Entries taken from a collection
☆ ☆ ☆ ☆ ☆

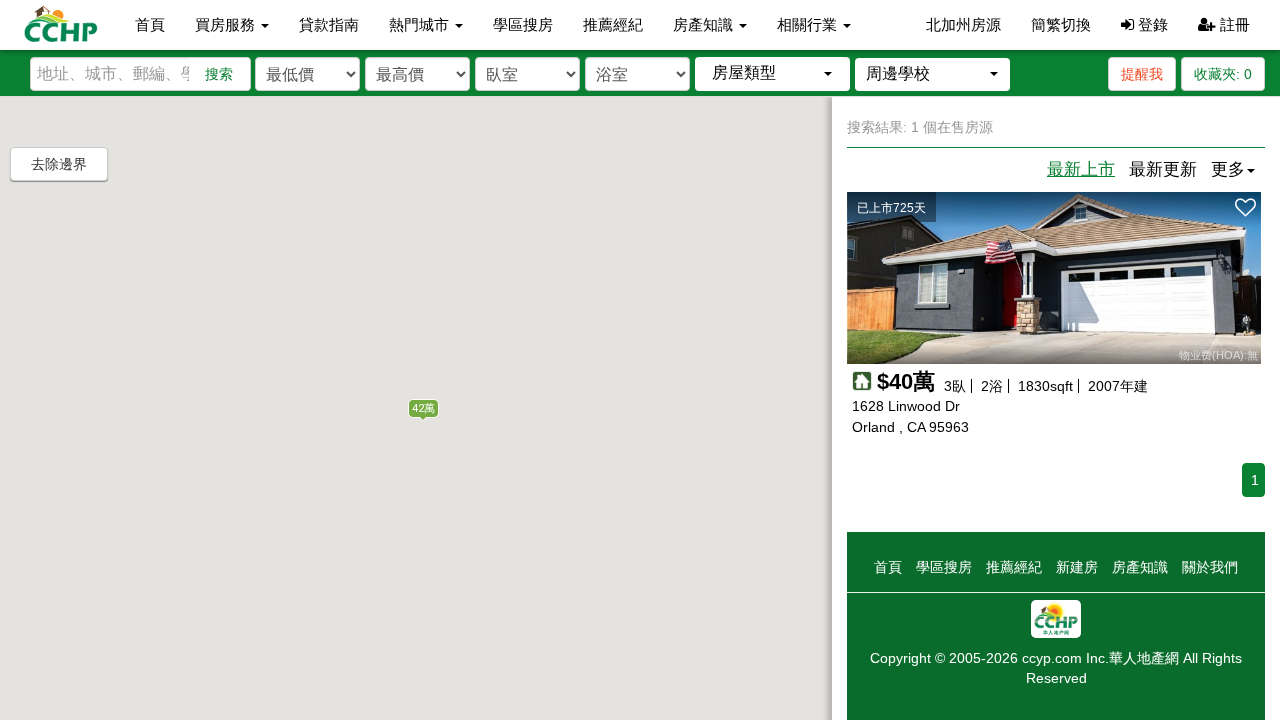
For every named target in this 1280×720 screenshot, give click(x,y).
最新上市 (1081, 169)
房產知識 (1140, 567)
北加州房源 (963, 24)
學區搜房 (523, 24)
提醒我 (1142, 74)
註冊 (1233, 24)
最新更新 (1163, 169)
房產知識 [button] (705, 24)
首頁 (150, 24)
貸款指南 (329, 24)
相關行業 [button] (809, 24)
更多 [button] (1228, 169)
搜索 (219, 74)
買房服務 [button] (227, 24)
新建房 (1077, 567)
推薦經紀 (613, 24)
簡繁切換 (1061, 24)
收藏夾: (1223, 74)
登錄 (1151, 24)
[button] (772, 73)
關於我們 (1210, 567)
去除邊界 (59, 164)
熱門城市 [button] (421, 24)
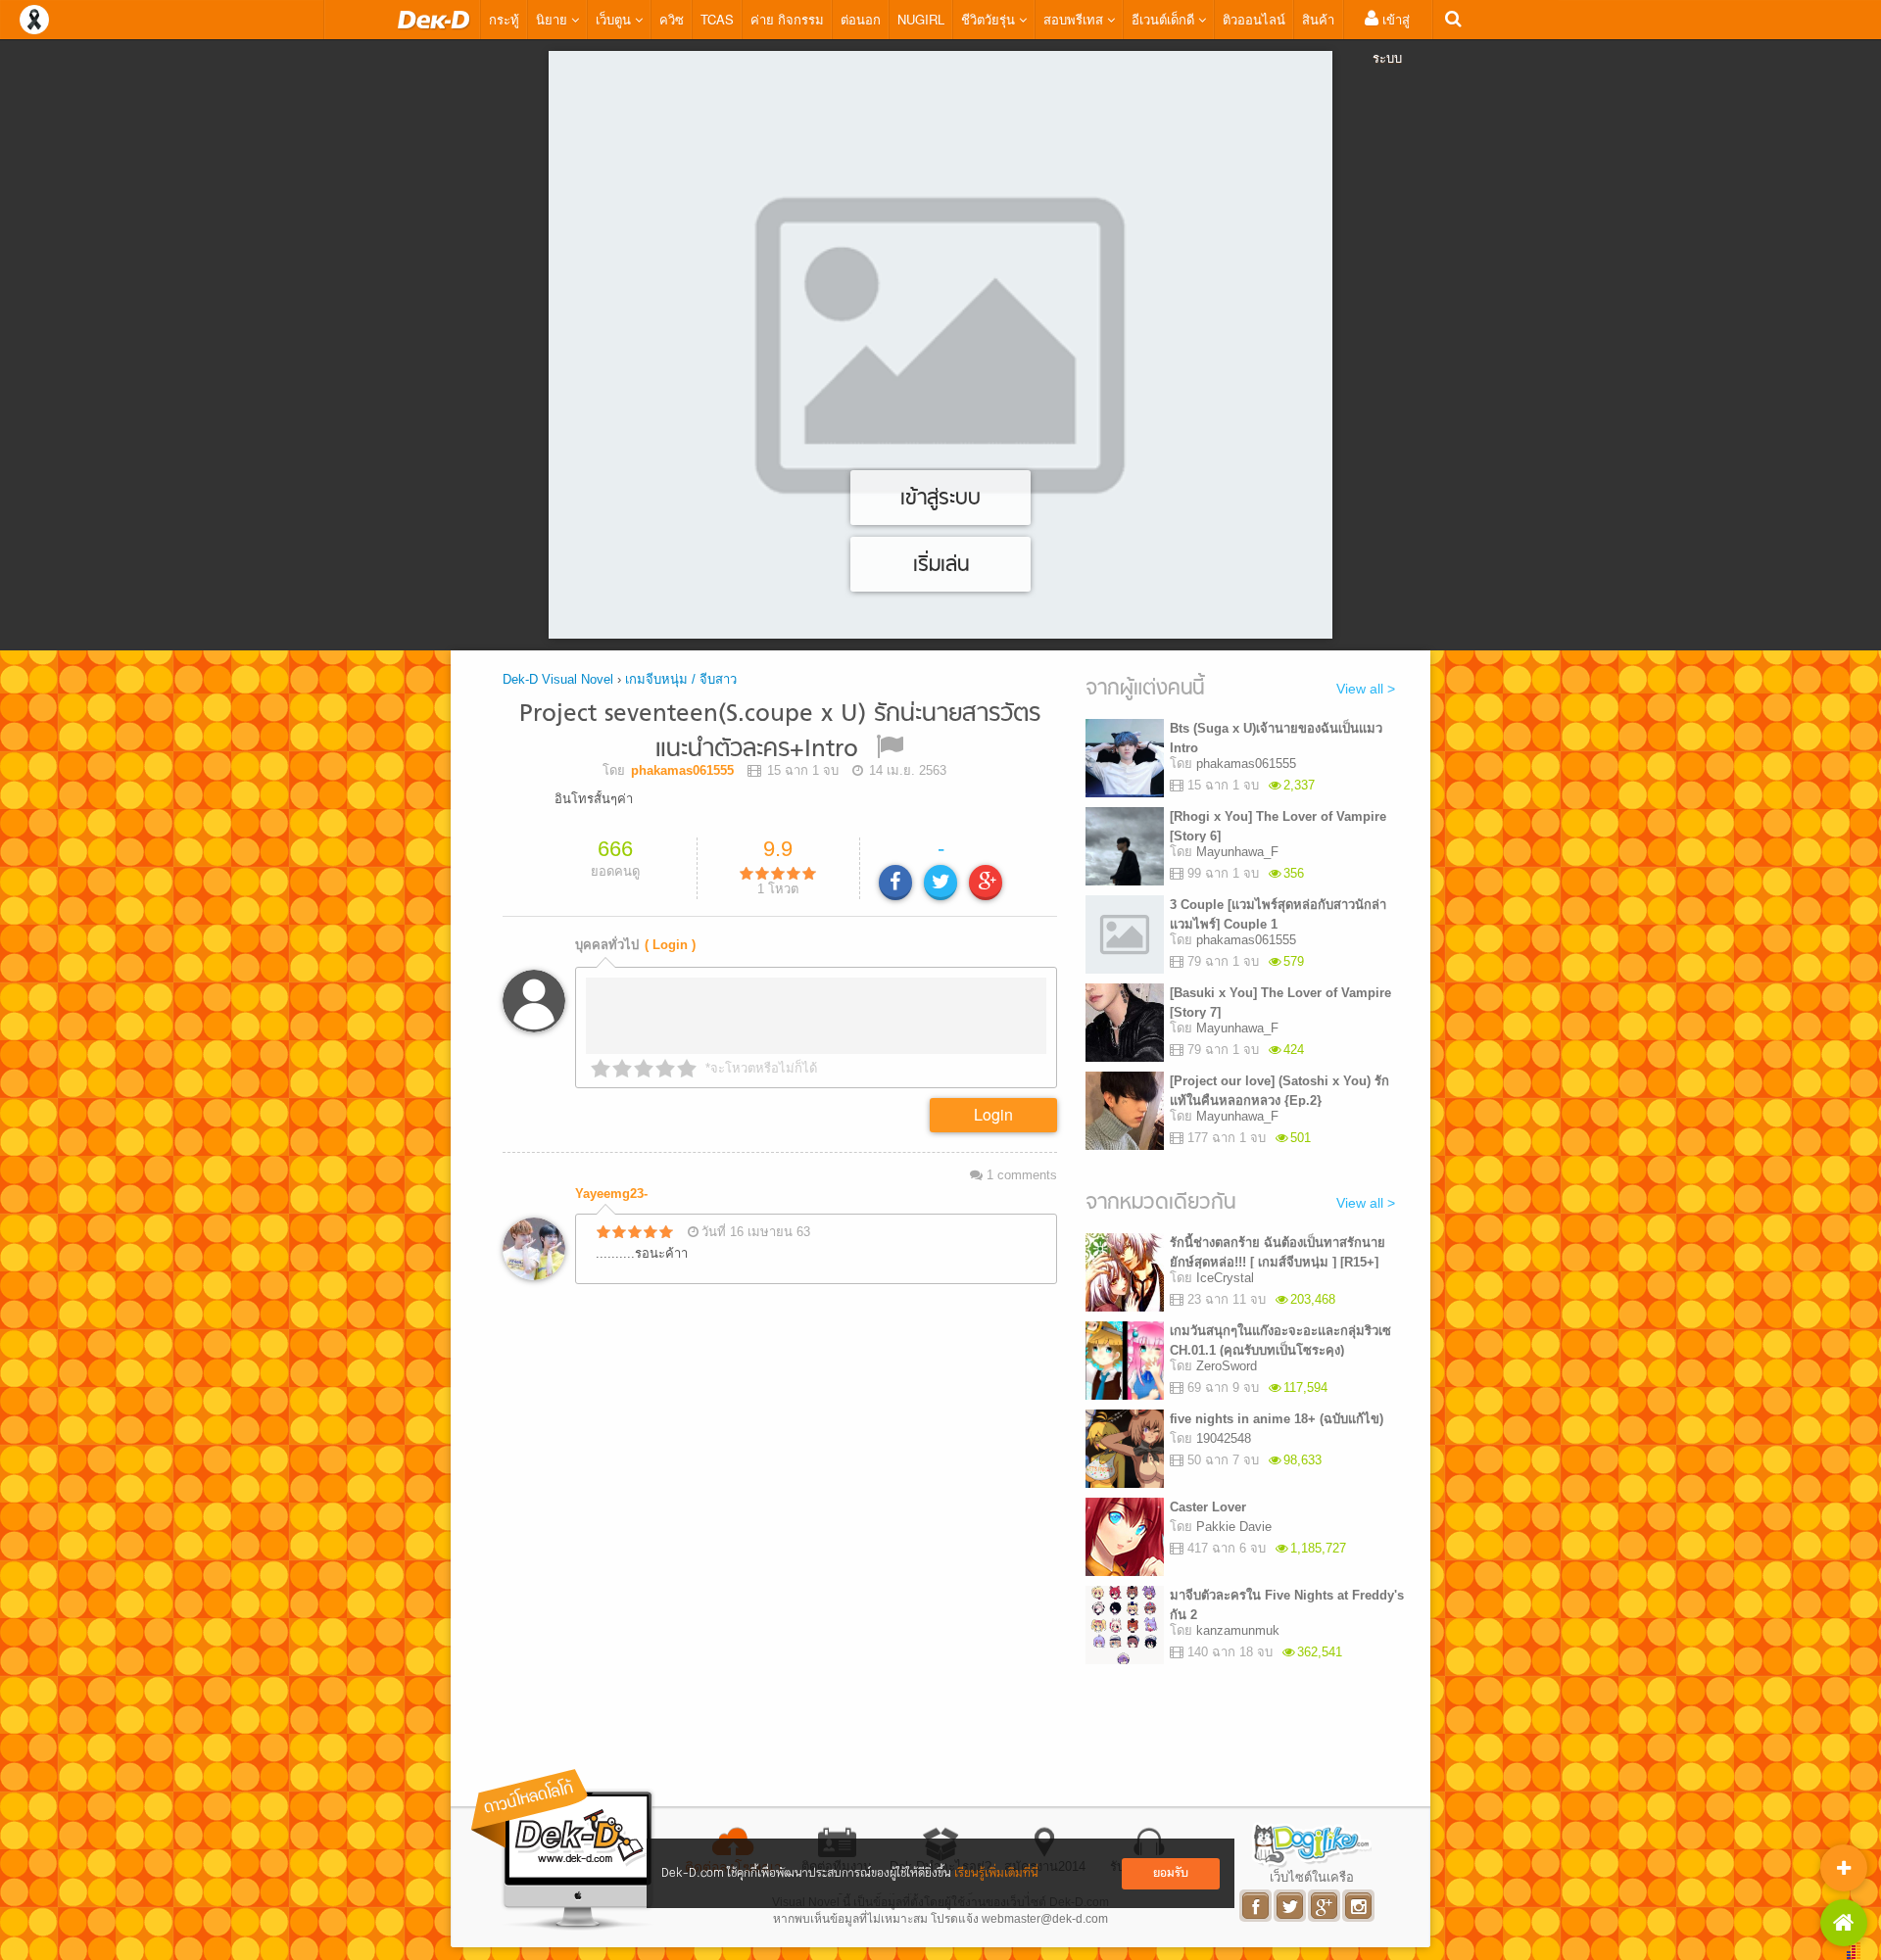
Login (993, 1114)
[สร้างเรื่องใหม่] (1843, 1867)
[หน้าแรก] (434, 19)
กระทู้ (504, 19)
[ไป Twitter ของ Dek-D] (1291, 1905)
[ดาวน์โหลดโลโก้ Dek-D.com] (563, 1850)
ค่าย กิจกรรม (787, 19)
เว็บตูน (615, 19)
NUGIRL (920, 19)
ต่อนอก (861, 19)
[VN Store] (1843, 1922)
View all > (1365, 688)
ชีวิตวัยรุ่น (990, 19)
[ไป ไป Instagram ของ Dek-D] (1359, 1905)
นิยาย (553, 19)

☆ ☆ ☆ ☆ ☆

» REQUIREMENT
What is the number of lines above that contain "button"? Reply with that number only.

» RESPONSE AREA
6